Text for analysis below:

There was a police scooter parked just outside on the street, amid the crowd of revelers eating burgers and hot dogs and blowing on the occasional vuvuplaza horn. The residents were waiting for the cops to leave to get the party started.
The sight of the police car brought to mind the 1996 confrontation in Ozone Park Queens between Mayor Rudy Giuliani and the remains of John Gotti’s Bergin Fish and Hunt Club’s annual 4th of July party, complete with elaborate fireworks good enough to rival the Gucci family’s fireworks for the city on the East River. It was a party Gotti had done for 25 years, and now Mayor Rudy was going to put a stop to it.
It wasn’t just in Ozone Park, for the first time the mayor insisted anyone caught with fireworks in the city should be arrested instead of just being issued a summons. Giuliani takes his personal grudges to extremes.
It began a new era in the city, a quieter one for many years. I remember the morning of the 5th in my neighborhood in the projects how the streets were littered with the detritus of thousands of exploded fireworks; you can bet that hasn’t been the case in many years.

End of Text for analysis.

-- Actions to take --
1. Translate this sentence from the Fourth of July passage into Spanish: "It began a new era in the city, a quieter one for many years."
2. Transcribe everything in the Fourth of July passage from "The sight of" down to "grudges to extremes.".
This material comes from a separate source.

Dataset content below:

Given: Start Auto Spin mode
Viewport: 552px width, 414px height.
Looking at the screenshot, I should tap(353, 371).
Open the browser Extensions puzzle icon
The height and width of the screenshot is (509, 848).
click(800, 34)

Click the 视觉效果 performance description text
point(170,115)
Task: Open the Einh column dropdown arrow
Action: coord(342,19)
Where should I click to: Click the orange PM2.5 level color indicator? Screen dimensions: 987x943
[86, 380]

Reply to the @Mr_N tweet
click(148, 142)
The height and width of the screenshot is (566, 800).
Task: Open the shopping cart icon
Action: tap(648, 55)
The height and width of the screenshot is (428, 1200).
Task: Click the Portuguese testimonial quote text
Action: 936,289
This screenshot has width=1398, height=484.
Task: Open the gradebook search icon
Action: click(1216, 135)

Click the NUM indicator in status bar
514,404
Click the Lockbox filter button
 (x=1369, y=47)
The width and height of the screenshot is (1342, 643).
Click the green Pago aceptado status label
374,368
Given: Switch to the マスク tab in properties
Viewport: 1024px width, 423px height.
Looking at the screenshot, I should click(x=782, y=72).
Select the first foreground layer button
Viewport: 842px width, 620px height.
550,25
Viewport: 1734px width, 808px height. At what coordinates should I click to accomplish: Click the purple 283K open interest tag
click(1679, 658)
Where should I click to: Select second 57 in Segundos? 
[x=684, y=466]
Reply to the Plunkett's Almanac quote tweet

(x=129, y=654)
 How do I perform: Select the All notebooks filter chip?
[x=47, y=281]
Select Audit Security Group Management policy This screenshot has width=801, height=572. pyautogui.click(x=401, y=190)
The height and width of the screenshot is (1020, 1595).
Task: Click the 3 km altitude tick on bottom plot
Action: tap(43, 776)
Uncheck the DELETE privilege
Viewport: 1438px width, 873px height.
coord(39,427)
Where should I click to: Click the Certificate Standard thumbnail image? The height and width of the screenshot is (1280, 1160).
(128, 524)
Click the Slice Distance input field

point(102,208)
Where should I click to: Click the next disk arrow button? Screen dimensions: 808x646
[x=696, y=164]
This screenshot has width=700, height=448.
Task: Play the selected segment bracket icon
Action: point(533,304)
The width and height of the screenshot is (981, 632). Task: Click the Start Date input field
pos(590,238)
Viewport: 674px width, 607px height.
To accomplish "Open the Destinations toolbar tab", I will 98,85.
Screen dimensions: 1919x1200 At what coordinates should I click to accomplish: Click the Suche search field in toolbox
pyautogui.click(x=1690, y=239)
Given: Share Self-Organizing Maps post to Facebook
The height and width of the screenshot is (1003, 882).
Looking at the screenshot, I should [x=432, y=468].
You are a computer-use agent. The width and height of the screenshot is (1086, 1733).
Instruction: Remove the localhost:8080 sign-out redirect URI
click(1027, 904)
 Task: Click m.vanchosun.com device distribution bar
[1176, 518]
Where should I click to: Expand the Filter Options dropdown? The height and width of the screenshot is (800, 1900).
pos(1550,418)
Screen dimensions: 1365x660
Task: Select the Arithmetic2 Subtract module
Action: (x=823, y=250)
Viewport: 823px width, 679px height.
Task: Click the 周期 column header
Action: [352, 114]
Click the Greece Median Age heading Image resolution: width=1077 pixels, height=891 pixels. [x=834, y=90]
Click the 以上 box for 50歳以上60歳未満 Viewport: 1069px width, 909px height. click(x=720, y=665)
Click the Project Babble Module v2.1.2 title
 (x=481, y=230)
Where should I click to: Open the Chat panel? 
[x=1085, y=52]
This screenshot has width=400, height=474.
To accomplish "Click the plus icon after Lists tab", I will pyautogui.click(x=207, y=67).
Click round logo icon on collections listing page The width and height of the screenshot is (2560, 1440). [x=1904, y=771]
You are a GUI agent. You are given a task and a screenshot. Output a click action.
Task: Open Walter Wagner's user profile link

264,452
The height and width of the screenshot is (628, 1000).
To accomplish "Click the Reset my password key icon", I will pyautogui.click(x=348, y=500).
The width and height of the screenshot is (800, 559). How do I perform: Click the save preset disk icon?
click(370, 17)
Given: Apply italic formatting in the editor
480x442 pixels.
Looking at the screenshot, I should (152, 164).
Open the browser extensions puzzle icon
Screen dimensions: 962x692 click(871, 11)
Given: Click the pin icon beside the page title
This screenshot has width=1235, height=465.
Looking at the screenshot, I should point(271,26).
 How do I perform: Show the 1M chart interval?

End of Dataset content.

-- Per-task answers --
1. Comenzó una nueva era en la ciudad, una más tranquila durante muchos años.

2.
The sight of the police car brought to mind the 1996 confrontation in Ozone Park Queens between Mayor Rudy Giuliani and the remains of John Gotti’s Bergin Fish and Hunt Club’s annual 4th of July party, complete with elaborate fireworks good enough to rival the Gucci family’s fireworks for the city on the East River. It was a party Gotti had done for 25 years, and now Mayor Rudy was going to put a stop to it.
It wasn’t just in Ozone Park, for the first time the mayor insisted anyone caught with fireworks in the city should be arrested instead of just being issued a summons. Giuliani takes his personal grudges to extremes.